Aujourd’hui, le phénomène a gagné définitivement ses lettres de noblesses quand les constructeurs ont commencé à s’en inspirer comme la Chrysler PT Cruiser, le Plymouth Prowler ou les Chevrolet SSR et HHR. Et chez Ford ? Et bien sachez que depuis 2014, soucieux de ses fans et conscient de son patrimoine, on a décidé de refabriquer des caisses et châssis de Ford 32, avec les technologies modernes mais tout en respectant le dessin de l’époque. Oui, aux USA, vous pouvez vous pointer dans n’importe quelle concession Ford et passer commande d’une Ford 32 neuve. Donc si la Kustom Kulture est désormais élevée au même rang qu’une religion, le Ford 32 en est le Pape. Amen !

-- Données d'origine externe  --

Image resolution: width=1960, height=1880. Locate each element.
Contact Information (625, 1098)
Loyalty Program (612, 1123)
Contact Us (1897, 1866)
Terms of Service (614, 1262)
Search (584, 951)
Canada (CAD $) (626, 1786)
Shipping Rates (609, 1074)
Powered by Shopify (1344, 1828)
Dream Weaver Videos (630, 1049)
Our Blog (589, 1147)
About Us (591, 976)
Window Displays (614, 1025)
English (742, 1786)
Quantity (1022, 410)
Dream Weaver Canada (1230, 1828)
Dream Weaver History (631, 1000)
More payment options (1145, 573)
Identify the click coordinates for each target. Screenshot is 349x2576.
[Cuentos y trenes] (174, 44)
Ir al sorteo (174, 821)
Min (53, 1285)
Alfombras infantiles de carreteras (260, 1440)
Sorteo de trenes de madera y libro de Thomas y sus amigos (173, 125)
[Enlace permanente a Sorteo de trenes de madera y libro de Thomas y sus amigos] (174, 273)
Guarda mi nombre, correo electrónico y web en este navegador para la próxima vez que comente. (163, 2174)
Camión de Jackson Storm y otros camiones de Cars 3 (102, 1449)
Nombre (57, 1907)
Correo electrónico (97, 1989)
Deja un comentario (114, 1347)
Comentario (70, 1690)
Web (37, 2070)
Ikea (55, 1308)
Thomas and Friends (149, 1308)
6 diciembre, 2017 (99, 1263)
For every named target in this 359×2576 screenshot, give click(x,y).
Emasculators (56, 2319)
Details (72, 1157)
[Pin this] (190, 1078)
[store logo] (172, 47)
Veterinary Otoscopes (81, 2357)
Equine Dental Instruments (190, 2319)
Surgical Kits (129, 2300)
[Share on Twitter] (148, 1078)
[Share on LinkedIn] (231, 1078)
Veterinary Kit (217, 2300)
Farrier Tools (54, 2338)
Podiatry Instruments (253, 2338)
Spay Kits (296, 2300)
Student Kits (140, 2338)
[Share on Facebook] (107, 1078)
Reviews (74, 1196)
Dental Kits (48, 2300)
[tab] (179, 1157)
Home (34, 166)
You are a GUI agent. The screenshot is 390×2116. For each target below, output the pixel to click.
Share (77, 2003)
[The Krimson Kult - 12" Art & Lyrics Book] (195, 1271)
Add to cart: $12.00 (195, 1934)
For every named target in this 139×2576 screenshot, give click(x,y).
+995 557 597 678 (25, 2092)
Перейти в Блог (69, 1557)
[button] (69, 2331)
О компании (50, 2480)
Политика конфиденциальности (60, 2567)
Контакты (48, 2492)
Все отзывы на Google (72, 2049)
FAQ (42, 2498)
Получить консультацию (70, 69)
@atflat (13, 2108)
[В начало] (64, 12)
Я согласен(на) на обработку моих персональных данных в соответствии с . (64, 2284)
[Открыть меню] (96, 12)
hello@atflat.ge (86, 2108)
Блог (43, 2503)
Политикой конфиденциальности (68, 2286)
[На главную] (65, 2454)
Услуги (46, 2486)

Dans la Kulture Kustom, le Ford 32 est surnommé The Deuce. Les Beach Boys l’ont même démocratisé en 1963 avec leur album « Little Deuce Coupe ». Dix ans plus tard, Georges Lucas le faisait rentrer dans la postérité en en faisant l’une des stars de son « American Graffiti ». Et alors que vous vous imaginez une histoire rocambolesque et audacieuse permettant digne d’un scénario Hollywoodien afin de vous expliquer les origines de ce surnom qui de loin signifie « Le Diable »… je risque de vous décevoir car en fait, il n’en est rien. Pas d’explication capillotractée, juste le fait que la Ford B étant sortie en 1932, on l’a alors appelée The Deuce en référence au deux de son année de naissance. Comprenez juste par là qui si elle était sortie en 31, on l’aurait sûrement surnommée The Once… mais comme c’est en 32, et bien ce sera The Deuce. Ouais, ça casse des mythes, comme quoi parfois, mieux vaut ne pas savoir !
Le double 2 en fait le Deuce du 32 de l’année et le fait que le modèle B viennent logiquement après le A.
Henry Ford II était bien surnommé le Deuce lui aussi (du moins dans le Mans 66), double jeu de mot également???